Bruselas investiga si en la trama se defraudaron fondos europeos

  • El sumario revela que Hacienda reclama al juez datos de los sobrecostes en obras con financiación comunitaria

El Ministerio de Hacienda se ha dirigido al juzgado que instruye la causa de Imelsa porque, en virtud de la colaboración del Gobierno central con la Oficina Europea de Lucha contra el Fraude (Olaf), solicita información por si se ha producido «un posible fraude al presupuesto comunitario» en las obras con sobrecostes que se incluyen en la Operación Taula. Así se refleja en los oficios remitidos desde el ministerio al juzgado por el caso Imelsa y sobre el que se levantó el secreto de sumario el pasado jueves. En esta causa el juzgado de Instrucción 18 de Valencia investiga delitos de prevaricación administrativa, de malversación de caudales públicos, de tráfico de influencias, cohecho y blanqueo de capitales.

Las actuaciones investigadas han llamado la atención en Bruselas, sede de la Olaf, desde donde se han dirigido al Ejecutivo central con el fin de recabar información respecto a actuaciones públicas realizadas por el Ayuntamiento de Valencia o empresas como Imelsa o Ciegas donde se utilizasen fondos europeos que pudiesen haber sido malversados.

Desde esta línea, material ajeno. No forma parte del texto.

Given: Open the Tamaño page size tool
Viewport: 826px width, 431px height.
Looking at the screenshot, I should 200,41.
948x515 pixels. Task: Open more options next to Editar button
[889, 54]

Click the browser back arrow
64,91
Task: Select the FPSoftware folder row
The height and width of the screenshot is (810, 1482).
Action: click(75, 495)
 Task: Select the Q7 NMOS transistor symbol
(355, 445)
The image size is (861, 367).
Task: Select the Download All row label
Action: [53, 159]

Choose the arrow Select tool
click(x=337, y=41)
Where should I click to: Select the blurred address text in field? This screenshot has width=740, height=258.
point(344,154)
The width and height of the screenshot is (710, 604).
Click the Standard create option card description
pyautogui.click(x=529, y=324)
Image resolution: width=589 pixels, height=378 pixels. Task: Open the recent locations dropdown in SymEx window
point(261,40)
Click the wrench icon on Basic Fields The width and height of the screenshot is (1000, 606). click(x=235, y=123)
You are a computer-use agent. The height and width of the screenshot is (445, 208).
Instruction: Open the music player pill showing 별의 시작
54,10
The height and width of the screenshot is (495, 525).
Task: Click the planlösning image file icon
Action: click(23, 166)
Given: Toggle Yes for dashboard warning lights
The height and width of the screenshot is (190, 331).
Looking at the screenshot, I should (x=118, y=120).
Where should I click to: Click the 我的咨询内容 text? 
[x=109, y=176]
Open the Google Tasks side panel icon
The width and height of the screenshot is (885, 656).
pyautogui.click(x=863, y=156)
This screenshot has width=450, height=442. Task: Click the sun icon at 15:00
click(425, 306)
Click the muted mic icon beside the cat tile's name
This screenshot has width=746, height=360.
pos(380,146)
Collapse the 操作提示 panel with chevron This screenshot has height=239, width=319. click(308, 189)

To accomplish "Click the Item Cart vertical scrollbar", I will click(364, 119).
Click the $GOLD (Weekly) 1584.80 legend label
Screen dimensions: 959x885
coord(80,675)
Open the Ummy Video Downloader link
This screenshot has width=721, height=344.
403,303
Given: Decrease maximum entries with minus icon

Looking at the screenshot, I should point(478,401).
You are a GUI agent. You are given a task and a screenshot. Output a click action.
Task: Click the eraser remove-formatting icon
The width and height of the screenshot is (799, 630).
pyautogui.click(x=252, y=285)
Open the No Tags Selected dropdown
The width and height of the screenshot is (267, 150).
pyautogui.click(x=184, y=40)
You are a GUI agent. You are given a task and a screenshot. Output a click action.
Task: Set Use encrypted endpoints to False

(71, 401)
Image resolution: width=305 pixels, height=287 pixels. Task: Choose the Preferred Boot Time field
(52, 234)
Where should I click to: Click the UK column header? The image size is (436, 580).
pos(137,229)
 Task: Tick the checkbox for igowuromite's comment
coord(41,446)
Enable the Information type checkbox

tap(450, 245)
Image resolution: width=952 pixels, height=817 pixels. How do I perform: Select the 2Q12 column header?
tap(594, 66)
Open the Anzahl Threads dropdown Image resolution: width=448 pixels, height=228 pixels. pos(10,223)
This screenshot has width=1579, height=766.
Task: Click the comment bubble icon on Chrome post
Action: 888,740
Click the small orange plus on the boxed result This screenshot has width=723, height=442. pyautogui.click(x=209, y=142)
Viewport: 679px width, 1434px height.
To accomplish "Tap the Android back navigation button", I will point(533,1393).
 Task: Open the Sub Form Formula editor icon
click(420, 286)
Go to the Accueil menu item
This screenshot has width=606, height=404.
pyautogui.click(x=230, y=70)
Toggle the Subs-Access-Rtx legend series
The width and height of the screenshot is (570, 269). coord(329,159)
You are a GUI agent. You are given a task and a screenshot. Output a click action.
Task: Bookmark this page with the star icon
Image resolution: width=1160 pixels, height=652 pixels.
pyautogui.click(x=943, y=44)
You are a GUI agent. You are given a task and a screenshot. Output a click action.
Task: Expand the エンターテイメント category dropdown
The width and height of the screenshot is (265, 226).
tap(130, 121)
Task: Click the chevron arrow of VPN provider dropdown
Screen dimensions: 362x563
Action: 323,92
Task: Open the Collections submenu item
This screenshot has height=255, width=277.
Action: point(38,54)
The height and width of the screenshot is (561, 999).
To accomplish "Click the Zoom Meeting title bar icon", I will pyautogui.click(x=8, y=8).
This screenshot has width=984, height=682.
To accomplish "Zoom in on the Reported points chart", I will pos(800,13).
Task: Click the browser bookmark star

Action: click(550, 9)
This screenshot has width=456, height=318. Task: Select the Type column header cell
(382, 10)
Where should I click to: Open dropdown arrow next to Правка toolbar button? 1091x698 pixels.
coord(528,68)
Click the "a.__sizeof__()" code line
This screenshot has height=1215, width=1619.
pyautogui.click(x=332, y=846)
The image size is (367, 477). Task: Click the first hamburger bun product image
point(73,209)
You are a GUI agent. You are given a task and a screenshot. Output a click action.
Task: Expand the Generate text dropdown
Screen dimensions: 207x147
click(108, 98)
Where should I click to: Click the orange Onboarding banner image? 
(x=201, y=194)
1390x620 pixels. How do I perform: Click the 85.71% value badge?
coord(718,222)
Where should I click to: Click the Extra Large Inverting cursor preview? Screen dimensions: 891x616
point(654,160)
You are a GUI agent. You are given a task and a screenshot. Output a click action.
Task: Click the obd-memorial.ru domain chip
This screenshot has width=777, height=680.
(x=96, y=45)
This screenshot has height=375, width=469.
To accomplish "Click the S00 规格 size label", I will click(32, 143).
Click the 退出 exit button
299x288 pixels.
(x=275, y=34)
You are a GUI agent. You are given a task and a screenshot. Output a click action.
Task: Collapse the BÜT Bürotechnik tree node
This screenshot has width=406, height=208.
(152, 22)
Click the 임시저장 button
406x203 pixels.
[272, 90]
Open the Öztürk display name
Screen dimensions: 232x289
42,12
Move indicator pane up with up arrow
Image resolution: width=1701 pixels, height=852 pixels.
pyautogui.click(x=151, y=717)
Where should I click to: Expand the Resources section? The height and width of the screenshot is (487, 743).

Durante el pasado mes de marzo se instruyó un oficio desde el ministerio que dirige Cristóbal Montoro en el que se dirigen al juzgado instructor. En el documento se menciona que el Gobierno apoya y colabora con la Olaf y sus investigaciones, y que la oficina antifraude europea «ha tenido conocimiento de la investigación relativa a los supuestos sobrecostes cargados a empresas que se beneficiaron de contratos adjudicados por los diferentes niveles de la administración pública de la Comunitat». Desde la UE se «está procediendo el análisis de la información disponible, de cara a la posible apertura de una investigación». Esta labor de recopilación de datos se inició hace meses y, a cuenta de los documentos aportados al sumario, continuaba a pocos días de alcanzar el pasado julio.

Desde Bruselas se reclama una relación de los contratos de obra pública que están siendo investigados «a efectos de determinar su posible cofinanciación con fondos europeos y el alcance del posible fraude al presupuesto comunitario». Desde marzo, en los juzgados se tiene conocimiento de estas diligencias a nivel europeo, que se han prolongado durante meses, al menos hasta finales de junio, si bien entonces los resultados no eran concluyentes.

El volumen de la actividad pública investigada por el juez es tan considerable que desde la Olaf temen que las ayudas europeas hayan terminado implicadas por la trama de presuntas comisiones, que no sólo afectan a las obras de Ciegsa, ya que también Imelsa proyectaba un gran número de actuaciones. El juzgado por su parte, en un oficio sobre el que se realiza un informe el pasado 22 de junio, admite que «se desconoce si los mismos (los contratos analizados) han sido financiados o cofinanciados con fondos procedentes de la Unión Europea».

Desde la UCO se incide en que este tipo de información «en muchos casos no suele quedar reflejada en la documentación que se encuentra incorporada en los expedientes de contratación que obran en el procedimiento». La investigación es de tal calibre que en el sumario se recogen la peticiones de la Fiscalía de que, en la medida de lo posible, se agilice el análisis de la documentación incautada en los diferentes registros en empresas públicas y domicilios particulares. Los agentes, literalmente, no han dado abasto.